--- Selected excerpt Enclosed Below ---
All tissue culture reagents were purchased from Life Technologies, Inc. (Gaithersburg, MD). [6S]-Folinic acid was obtained from SAPEC, S.A. Fine Chemicals (Barbengo, Switzerland).

Cell Culture.
Parental Chinese hamster lung fibroblast cells (DC-3F) were maintained in MEM with Ham’s F12 nutrient mixture (MEM/F12), supplemented with 5% heat-inactivated fetal bovine serum (HyClone, Logan, UT), and 1% penicillin/streptomycin solution. Clones selected for growth under conditions of severe folate restriction, FA3, FA7, and FA14, have been described elsewhere.⁴ The clones were maintained in MEM/F12 without hypoxanthine, thymidine, or folic acid and were supplemented with 5% dialyzed, heat-inactivated fetal bovine serum and 15 pM [6S]-folinic acid (FA medium).

mRNA Differential Display.
Differential display was performed using RNA from FA3 and DC-3F cells according to the protocol supplied with an RNAimage kit (GenHunter Corp., Nashville, TN). Briefly, 0.2 µg of DNase I (GenHunter Corp.)-treated total RNA was reverse transcribed with H-T₁₁M primers (where M may be G, A, or C), followed by PCR amplification in the presence of [-³³P]dATP (NEN) using the corresponding H-T₁₁M primer, downstream, and one of the arbitrary primers supplied with the kit, AP1-AP40, upstream. The PCR-amplified fragments were separated on a 6% denaturing polyacrylamide gel. The gel was dried and exposed to Kodak XAR film, and cDNA representing differentially expressed mRNAs was excised from the dried gels and reamplified by PCR for 40 cycles using the corresponding set of the primers. The reamplified cDNA fragments were cloned into PCR-TRAP vectors (GenHunter) and used as probes in Northern blots to verify their differential expression in FA3 and DC-3F cells.

Northern Blot Analysis.
--- End of Enclosed Selected excerpt ---
--- Study material Enclosed Below ---
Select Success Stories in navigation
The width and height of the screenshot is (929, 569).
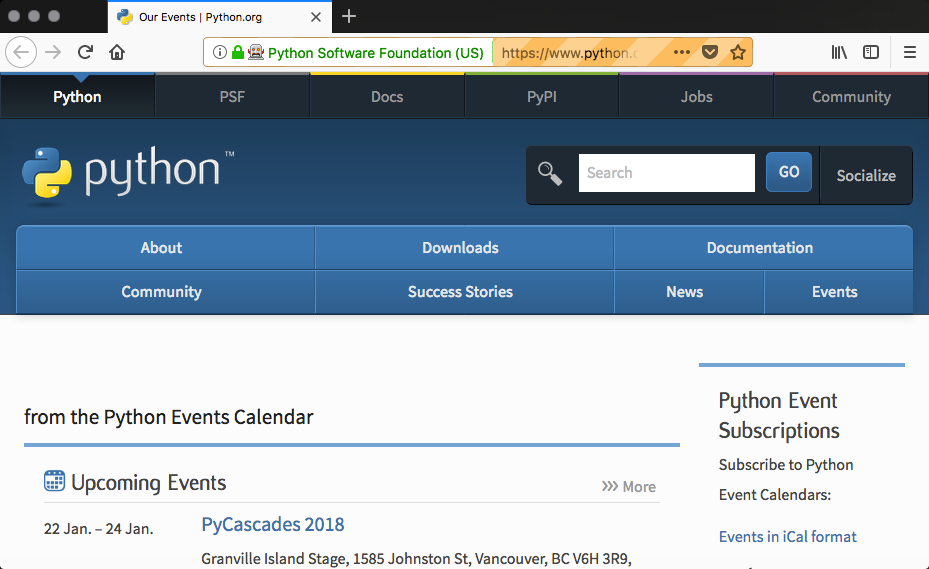[460, 292]
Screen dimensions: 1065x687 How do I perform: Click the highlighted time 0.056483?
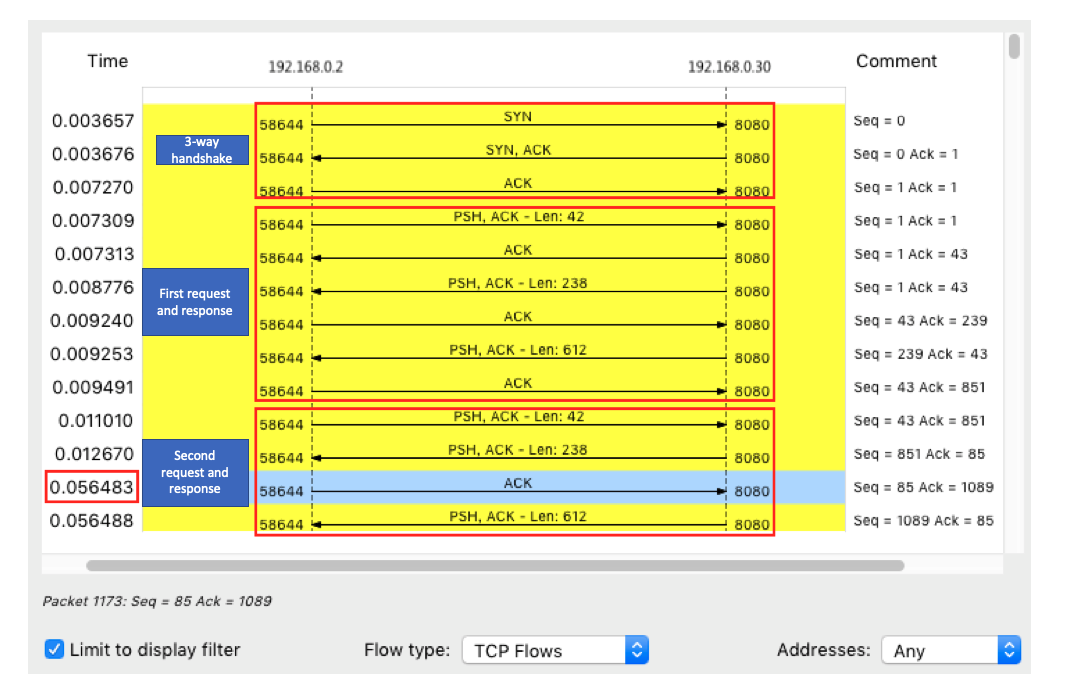[x=93, y=486]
--- End of Enclosed Study material ---
*Task brief*
Continue the methods passage on the folate-restricted hamster lung cells, starting from where it stops.

*Response area*
Twenty µg of total RNA isolated with TRIzol LS reagent (Life Technologies, Inc.) were fractionated on a 1% agarose gel and blotted overnight onto GeneScreen Plus nylon membranes. These were prehybridized for 4 h at 42°C in 5x SSPE, 5x Denhardt’s solution, 1% SDS, 50% formamide, 10% dextran sulfate, and 100 µg/ml denatured and fragmented salmon sperm DNA. cDNA probes labeled with [-³²P]dCTP using the Random Primer Labeling System (Life Technologies, Inc.) were denatured and added to the prehybridization solution. Hybridization was allowed to proceed for 24 h at 42°C. After washing, the blots were analyzed by autoradiography using Kodak XAR film. As a control for variations in RNA loading, the membranes were then stripped and rehybridized with a labeled ß-actin cDNA probe.

mRNA Half-life Determination.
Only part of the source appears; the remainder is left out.